Morales’ solid ground
Three strains of adverse reactions greeted Ombudsman Conchita Carpio-Morales’ revelation Monday that impeached Chief Justice Renato Corona owns at least US $12.3 million in 82 bank accounts.
Corona’s lawyers manifested a desire for the Senate sitting as an impeachment court to summon the members of the Anti-Money Laundering Council (AMLC), so that the body’s method in delving into their client’s accounts may be scrutinized.
Sen. Ferdinand Marcos Jr. questioned the authority of the AMLA to provide information about the dollar accounts to the Ombudsman and her publicizing of the data, all minus a court order.
Corona himself branded Morales’ PowerPoint presentation summarizing the accounts as a “lantern of lies,” saying her numbers were chaotic, the reported number of accounts alone “ridiculous.”
Senate President Juan Ponce Enrile, impeachment court presiding officer, said he was loathe to summon the members of the AMLC.
Indeed, Republic Act 9160 or the Anti-Money Laundering Act of 2001 states that the AMLC is empowered to “require and receive covered transaction reports from covered institutions,” or, among others, “banks, non-banks, quasi-banks, trust entities, and all other institutions and their subsidiaries and affiliates supervised or regulated by the Bangko Sentral ng Pilipinas.”
As for Senator Marcos’ concern, he, more than the man on the street, must be aware that the Ombudsman or her representative is authorized by every government employee like him who is required to file a statement of assets, liabilities and net worth (SALN), “to secure and obtain from all appropriate government agencies, including the Bureau of Internal Revenue, such documents” that may help the Tanodbayan verify the contents of the statement.
In addition, Republic Act 6770 or the Ombudsman Act of 1989 states: “The Office of the Ombudsman shall inquire into acts or omissions of a public officer, employee, office or agency” whose accounts appear to be anomalous.
The issue is neither how much money is being kept in the accounts nor how many accounts exist.
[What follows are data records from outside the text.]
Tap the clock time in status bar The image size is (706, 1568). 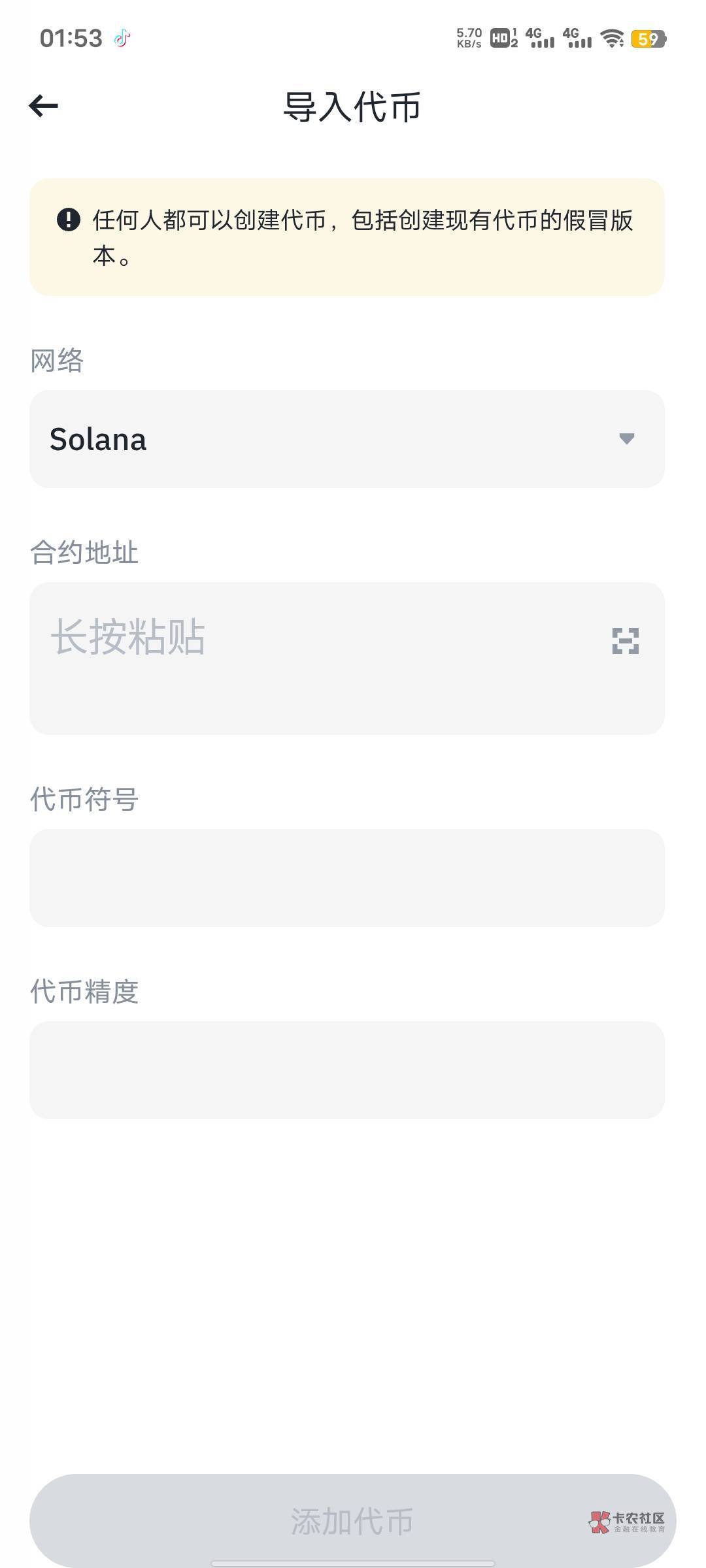(x=71, y=39)
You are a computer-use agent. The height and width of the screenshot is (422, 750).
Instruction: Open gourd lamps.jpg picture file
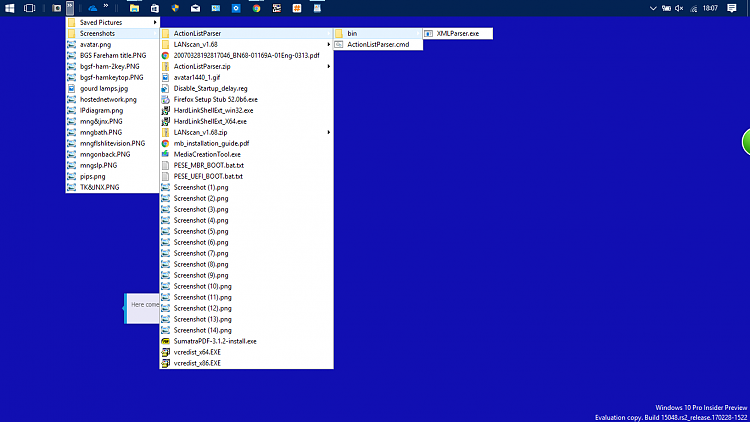click(x=103, y=88)
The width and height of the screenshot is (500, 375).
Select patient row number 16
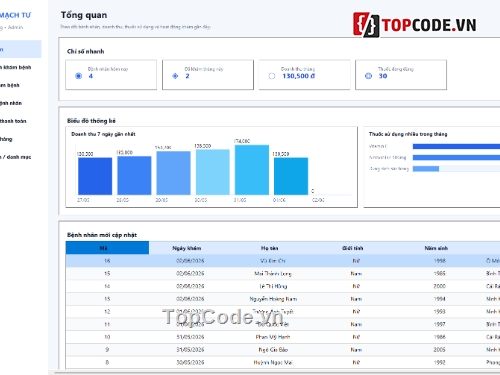click(x=283, y=261)
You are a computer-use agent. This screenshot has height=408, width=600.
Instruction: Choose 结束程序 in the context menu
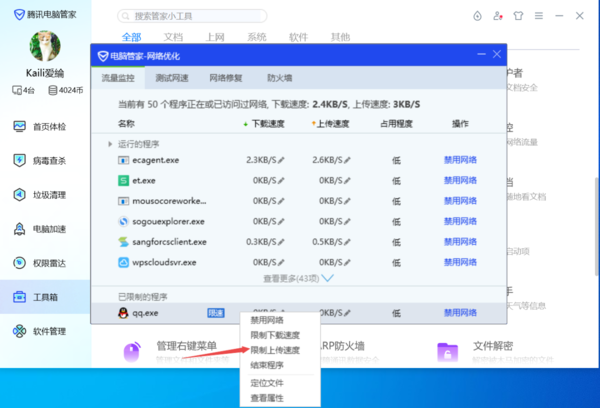[x=266, y=365]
The Chief Justice asserted otherwise in a statement, a textbook example of the the fallacy of the red herring, soon after the Ombudsman first appearance in court. Notwithstanding Corona’s missive, the issue is the mere existence of any of these dollar accounts in light of their non-disclosure in his sworn SALN.
As Ombudsman Morales herself said in yesterday’s episode of the trial, the “lantern of lies” were lit not by her but by Corona himself. More precisely, it is the Chief Justice’s duplicity that looks like a clear dousing of the light of truth.
Let the sun soon rise on the Chief Justice’s day in court. He has the unenviable task of proving that his secrecy about his dollars is untainted by malice.